* **ACTIVITY**: Line by line, please look for the word "Viewport" in the following records, then copy each line you find it in.

* **MATERIAL FOR THIS TASK**:

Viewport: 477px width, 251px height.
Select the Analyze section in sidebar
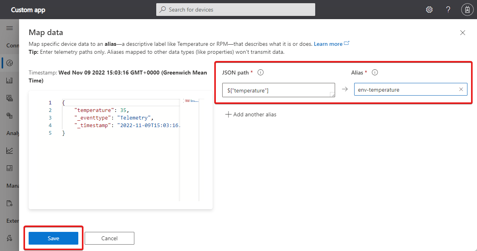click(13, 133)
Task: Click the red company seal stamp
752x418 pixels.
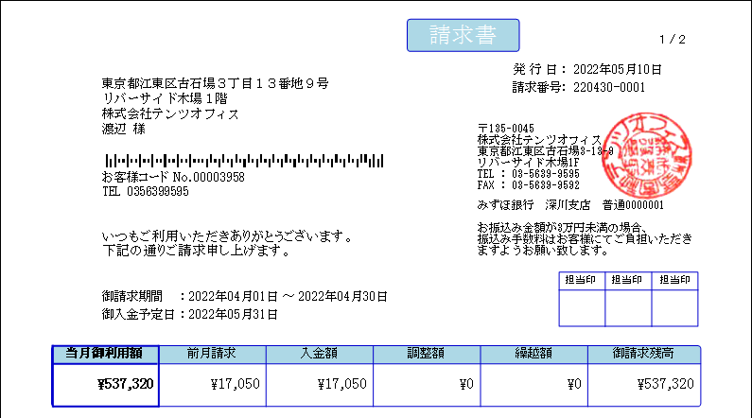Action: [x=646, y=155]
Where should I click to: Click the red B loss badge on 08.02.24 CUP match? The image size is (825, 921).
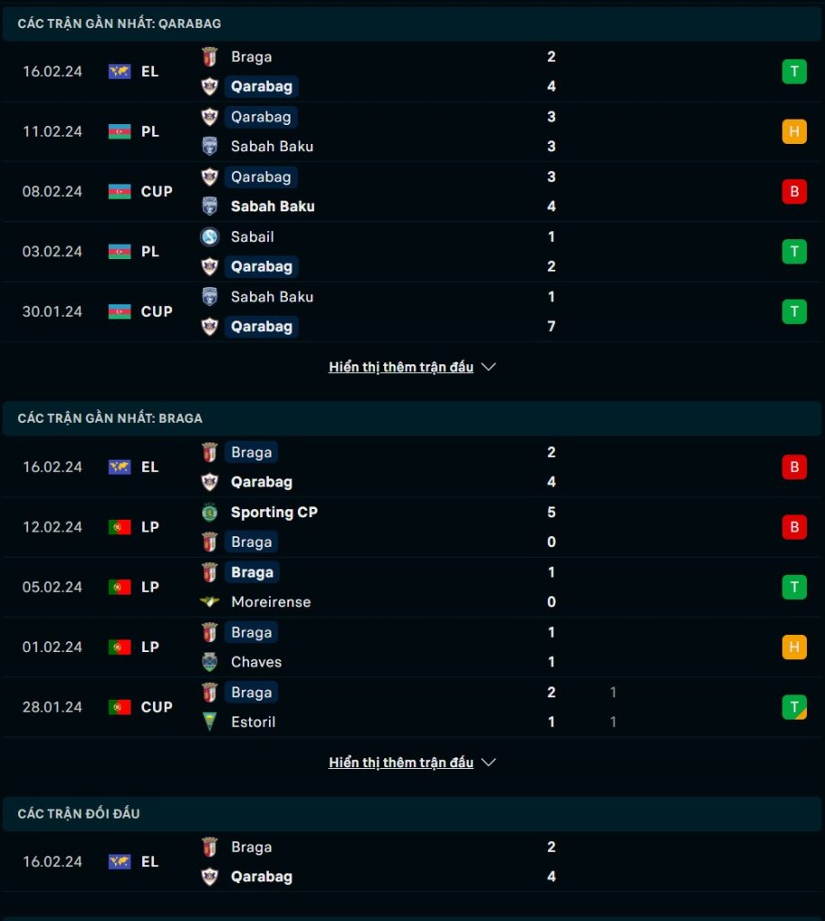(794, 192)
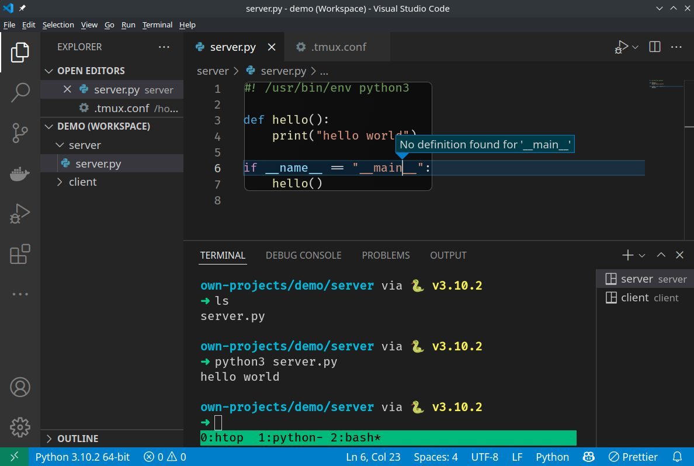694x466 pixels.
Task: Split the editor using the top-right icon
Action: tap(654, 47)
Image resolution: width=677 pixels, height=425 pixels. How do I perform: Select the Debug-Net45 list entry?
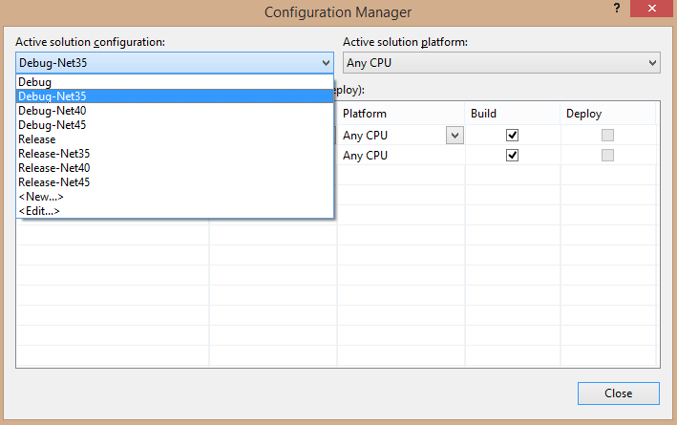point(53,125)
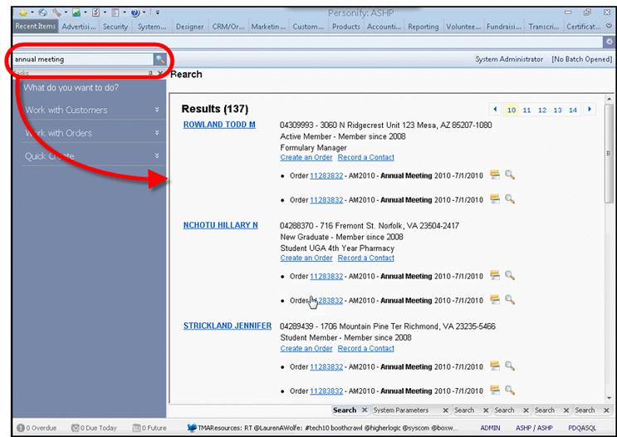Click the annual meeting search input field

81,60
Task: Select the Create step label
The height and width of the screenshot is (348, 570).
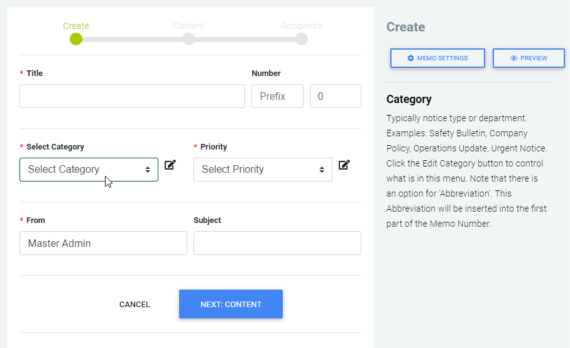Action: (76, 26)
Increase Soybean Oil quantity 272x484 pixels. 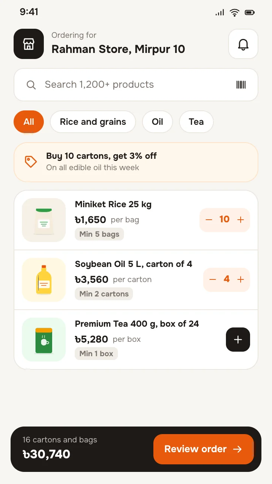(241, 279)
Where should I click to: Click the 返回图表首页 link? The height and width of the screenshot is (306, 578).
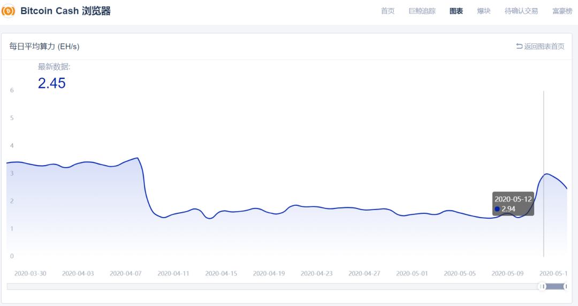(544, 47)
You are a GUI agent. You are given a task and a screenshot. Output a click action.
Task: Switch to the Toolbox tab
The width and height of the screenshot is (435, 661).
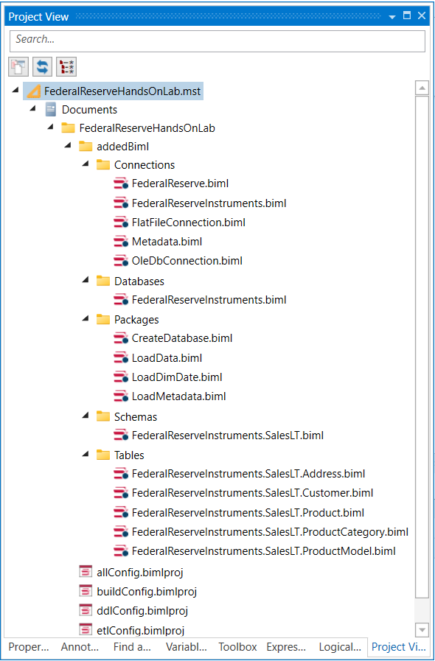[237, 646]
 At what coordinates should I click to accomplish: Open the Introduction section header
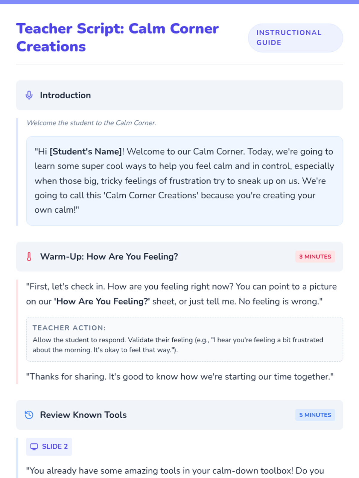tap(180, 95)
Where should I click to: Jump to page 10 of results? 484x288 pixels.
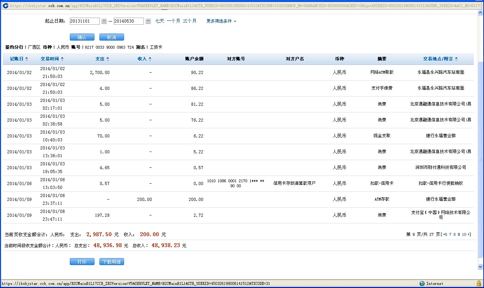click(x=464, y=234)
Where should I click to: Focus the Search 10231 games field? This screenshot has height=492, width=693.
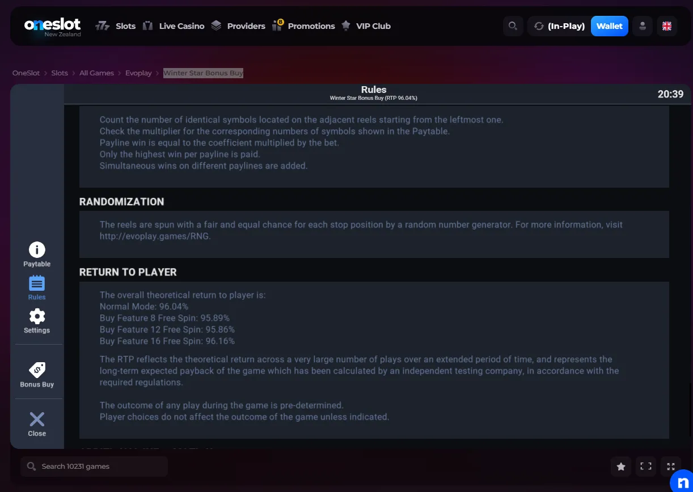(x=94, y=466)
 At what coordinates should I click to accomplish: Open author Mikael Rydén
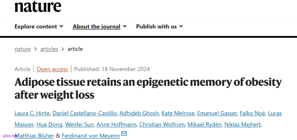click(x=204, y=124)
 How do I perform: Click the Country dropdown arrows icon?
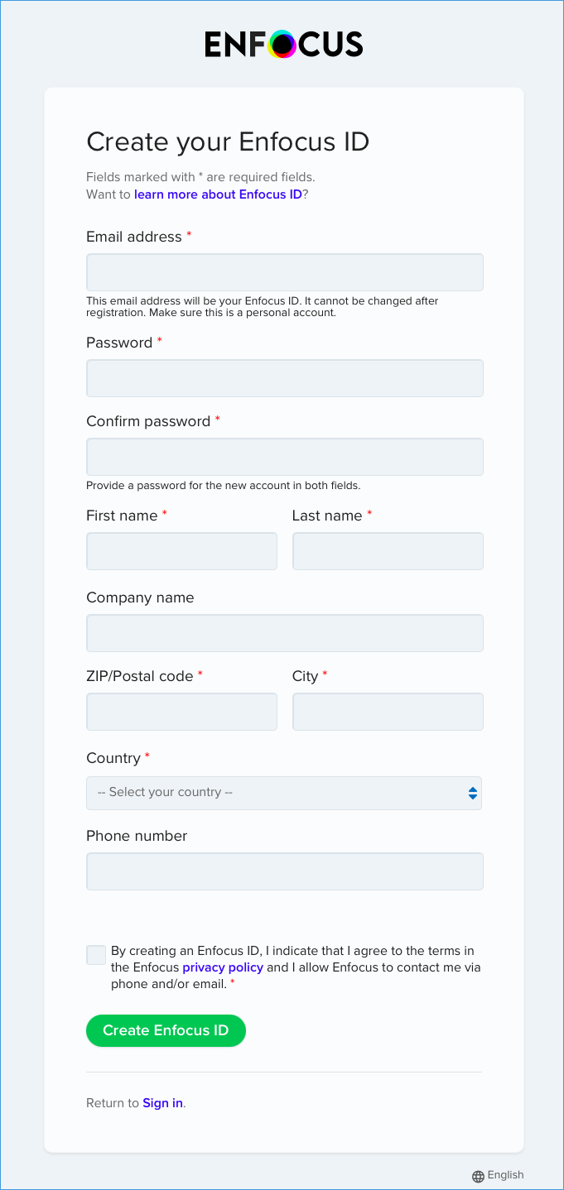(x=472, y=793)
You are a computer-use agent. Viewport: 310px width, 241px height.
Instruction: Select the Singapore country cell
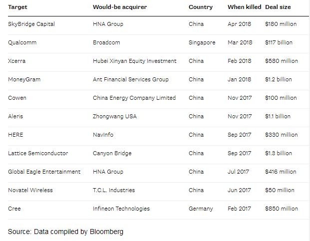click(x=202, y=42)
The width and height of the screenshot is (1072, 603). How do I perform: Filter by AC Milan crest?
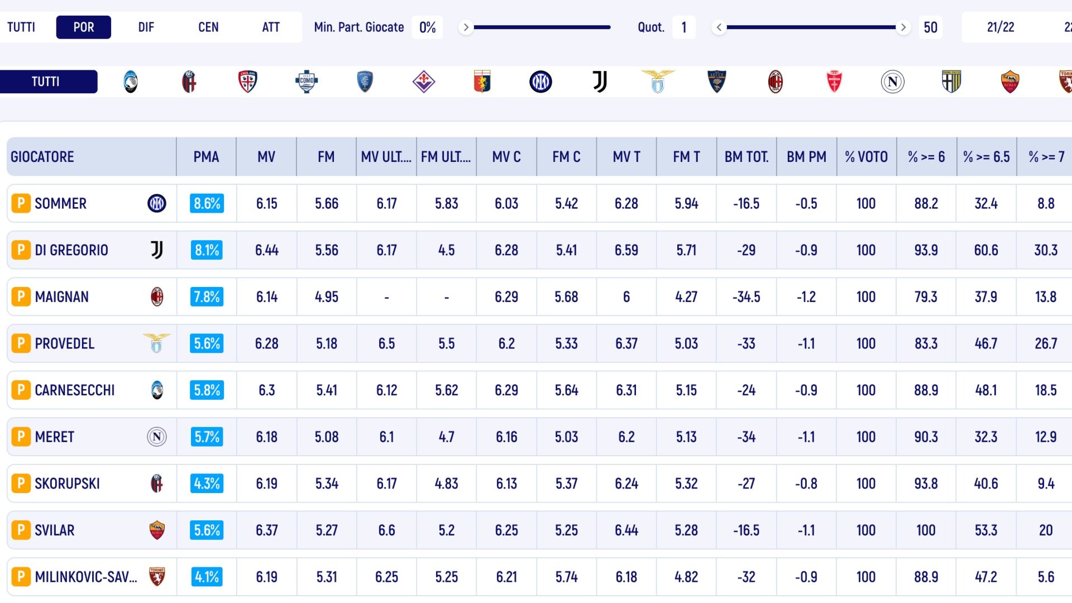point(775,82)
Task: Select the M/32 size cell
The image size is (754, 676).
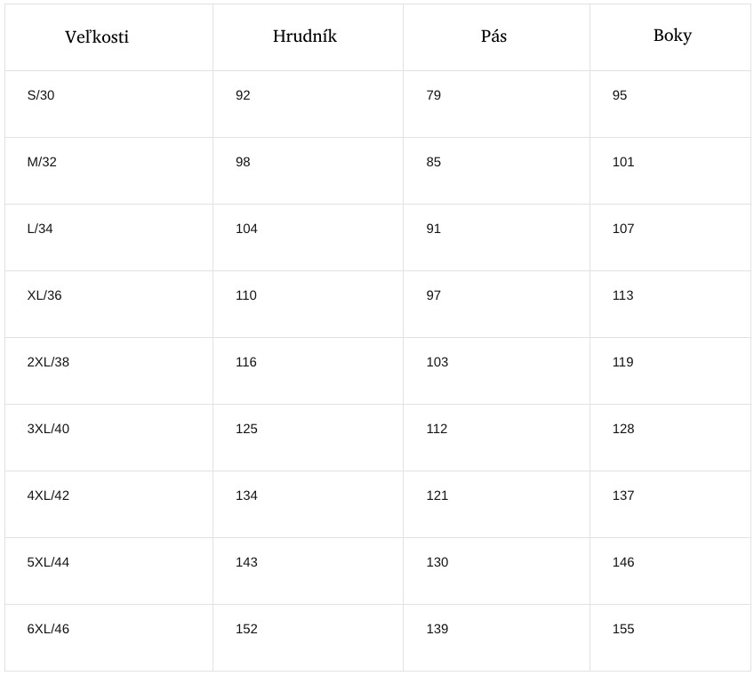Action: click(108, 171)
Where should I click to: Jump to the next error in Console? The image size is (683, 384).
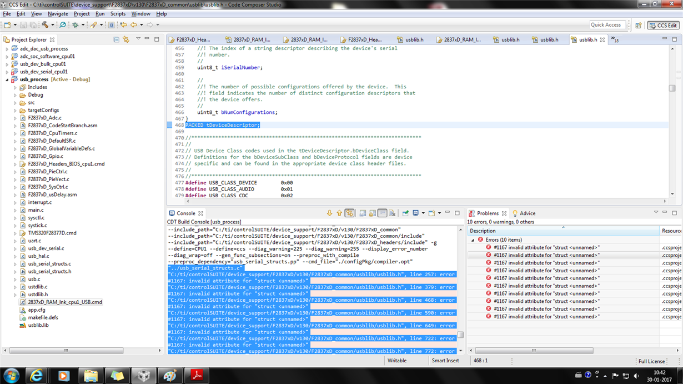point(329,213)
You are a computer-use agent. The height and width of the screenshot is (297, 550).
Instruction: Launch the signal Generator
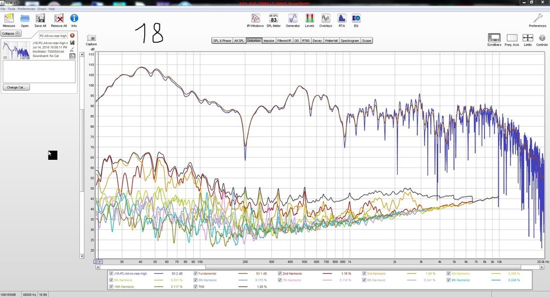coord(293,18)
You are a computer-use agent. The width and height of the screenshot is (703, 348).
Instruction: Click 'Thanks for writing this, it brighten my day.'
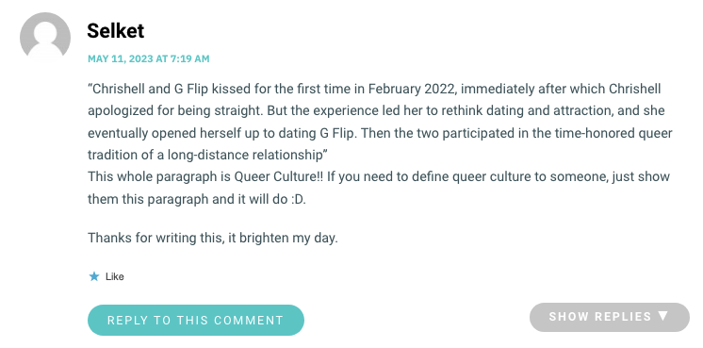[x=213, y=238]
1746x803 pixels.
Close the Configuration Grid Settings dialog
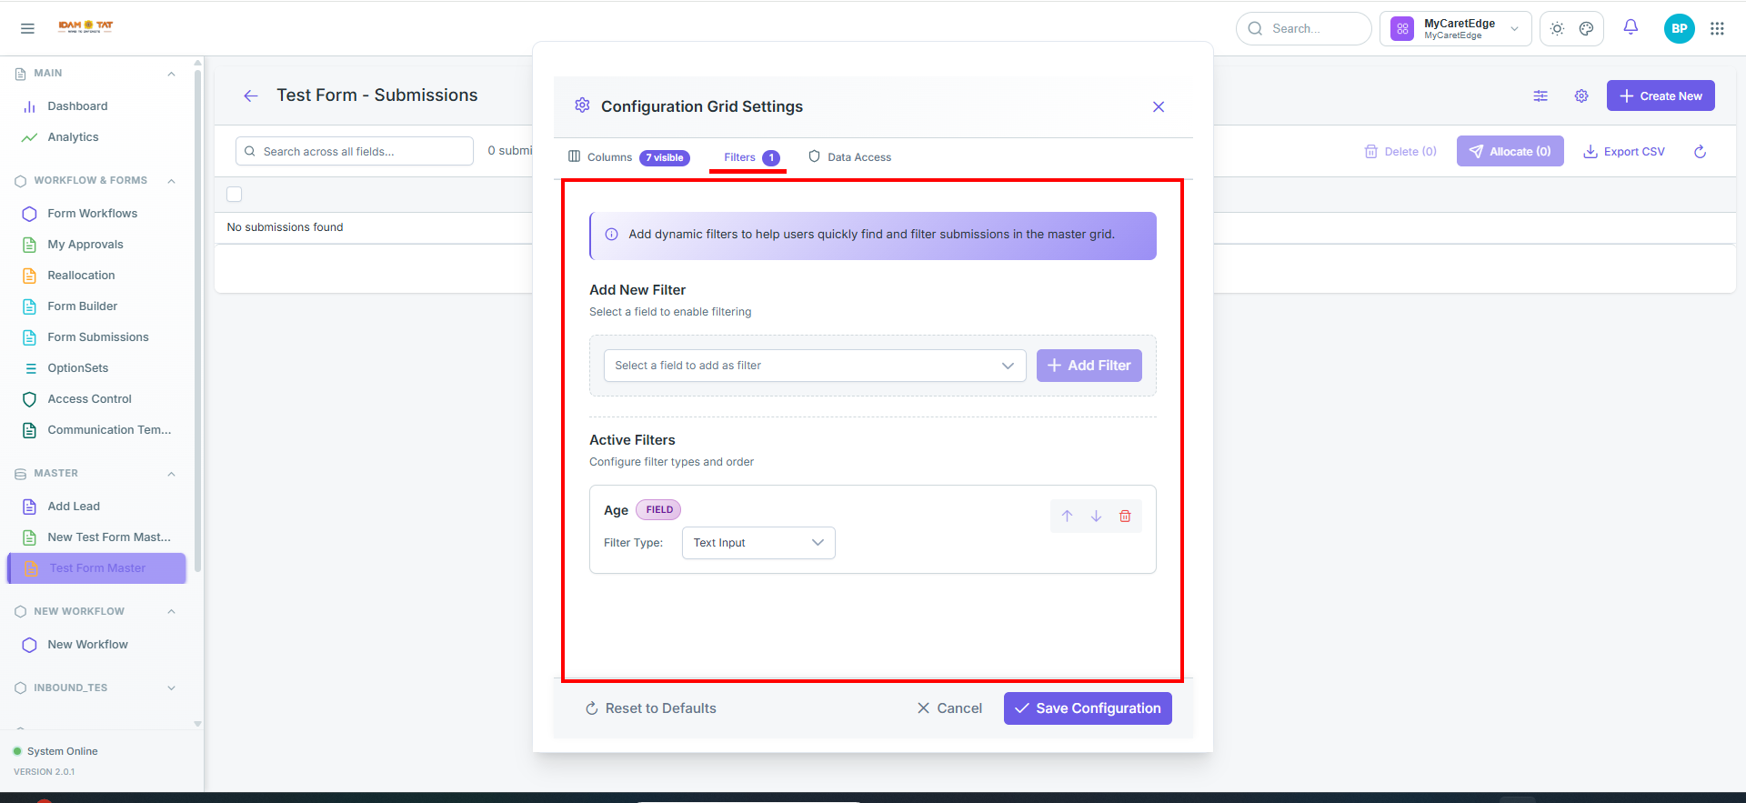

* **REPLY**:
Viewport: 477px width, 251px height.
You are a computer-use agent. Viewport: 310px width, 241px height.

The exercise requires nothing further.